──────── 데이터 ────────

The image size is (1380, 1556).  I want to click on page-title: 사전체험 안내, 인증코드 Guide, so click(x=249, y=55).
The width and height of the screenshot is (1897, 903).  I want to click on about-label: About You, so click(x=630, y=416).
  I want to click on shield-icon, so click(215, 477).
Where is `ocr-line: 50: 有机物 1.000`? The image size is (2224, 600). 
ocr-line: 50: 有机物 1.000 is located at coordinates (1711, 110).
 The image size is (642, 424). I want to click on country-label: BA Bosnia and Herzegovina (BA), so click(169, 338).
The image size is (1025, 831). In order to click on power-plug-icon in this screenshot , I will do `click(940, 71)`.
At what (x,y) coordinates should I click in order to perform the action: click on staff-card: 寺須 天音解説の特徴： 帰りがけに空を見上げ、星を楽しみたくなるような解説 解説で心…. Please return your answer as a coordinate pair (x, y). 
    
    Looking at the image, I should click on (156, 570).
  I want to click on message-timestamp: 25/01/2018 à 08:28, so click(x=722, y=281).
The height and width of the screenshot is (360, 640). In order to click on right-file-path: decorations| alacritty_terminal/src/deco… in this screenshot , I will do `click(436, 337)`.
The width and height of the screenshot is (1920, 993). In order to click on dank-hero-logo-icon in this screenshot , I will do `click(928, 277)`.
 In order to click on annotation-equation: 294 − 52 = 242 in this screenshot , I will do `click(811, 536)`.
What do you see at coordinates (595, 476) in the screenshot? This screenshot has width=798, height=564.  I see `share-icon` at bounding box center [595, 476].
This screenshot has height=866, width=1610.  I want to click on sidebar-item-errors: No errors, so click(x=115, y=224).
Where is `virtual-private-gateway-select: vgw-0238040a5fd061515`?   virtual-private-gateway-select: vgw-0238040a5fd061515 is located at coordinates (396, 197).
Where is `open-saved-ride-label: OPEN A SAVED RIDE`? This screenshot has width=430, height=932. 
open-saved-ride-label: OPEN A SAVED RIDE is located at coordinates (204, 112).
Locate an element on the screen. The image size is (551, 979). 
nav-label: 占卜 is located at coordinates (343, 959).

────────

- 과제:
위의 행 중 "In order to click on annotation-equation: 294" 문구가 있는 행에서 시작해 "coordinates (396, 197)." 문구가 있는 행에서 끝나는 부분을, 양 끝 행을 포함하여 한 행당 문자열 하나로 이루어진 JSON 목록으로 변환하세요. 빈 행은 넣지 마세요.

- 답변란:
[
  " In order to click on annotation-equation: 294 − 52 = 242 in this screenshot , I will do `click(811, 536)`.",
  "What do you see at coordinates (595, 476) in the screenshot? This screenshot has width=798, height=564.  I see `share-icon` at bounding box center [595, 476].",
  "This screenshot has height=866, width=1610.  I want to click on sidebar-item-errors: No errors, so click(x=115, y=224).",
  "Where is `virtual-private-gateway-select: vgw-0238040a5fd061515`?   virtual-private-gateway-select: vgw-0238040a5fd061515 is located at coordinates (396, 197)."
]